Patients can see any general practitioner they like. GPs do however, need to refer them to specialists. Specialists also work on a fee-for-service basis and many of them work in both the public and private parts of the system. After hours care is available either from primary care docs themselves, or from private companies set up among various practices. Grants are available from the government to run after hours care.

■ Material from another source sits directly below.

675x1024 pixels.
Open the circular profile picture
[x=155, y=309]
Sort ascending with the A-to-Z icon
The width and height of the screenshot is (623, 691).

Hospitals come in all flavors. In 2011 about 55% were public, 23% were private day hospitals, and 21% were other types of private hospitals. Private hospitals come in both non-profit and for-profit types. Docs that work in public hospitals are usually salaried, although they can work in other reimbursement settings when seeing private patients. Long-term care is mostly provided by families with some people getting subsidies to help with the expenses. Some homes or care centers are available for those who are very dependent on assistance. Support is both means tested and dependence tested. The majority of long-term care facilities are non-profit. About a third a private, for-profit, and about 10% are run by the government.


 Oversight


Quality is generally measured and reported on by the Australian Commission on Safety and Quality in Healthcare. About 85% of general practices are credited against standards. And, as I mentioned before, pay for performance systems are in place to encourage better care. Some healthcare organizations and professional boards also have quality improvement programs. All citizens and permanent residents can get a personally controlled electronic health record if they want it. A fairly large amount of infrastructure exists to make such records interoperable at many facilities across the continent. Costs are controlled in a number of ways. The market uses generic drugs to keep pharmaceutical spending down. Almost all brand-name drugs are bulk purchased by the government which can also control pricing. New drugs have to prove their cost effectiveness before they're bought. Public spending is under global budgets, but as with some other countries, this can lead to increased wait times for elective things. There are also broadly negotiated fees for many services.


 Criticisms


The knocks against the system will be familiar to those who are familiar with the series. Australia is worried about a shortage of professionals, but who isn't? In terms of quality, Australia sometimes comes behind some other countries we've discussed, but certainly beats others - like the US. The private overlay makes some people very concerned by a two-tiered system of care. It's interesting though that only about half of people opt for private insurance. Australia also has a disparities problem, with many indigenous populations having lower quality outcomes and poor health than other citizens. But, life expectancy is high, infant mortality is low, obesity is extremely low, and preventable deaths are rarer than in a lot of other countries. And Australia does it for a reasonably small amount of money.


 Conclusion


In summary, Australia has a pretty robust healthcare system, with a private overlay that half of people use for better access and services. If that sounds familiar, it's 'cause it's a lot like other systems we've talked about, including France.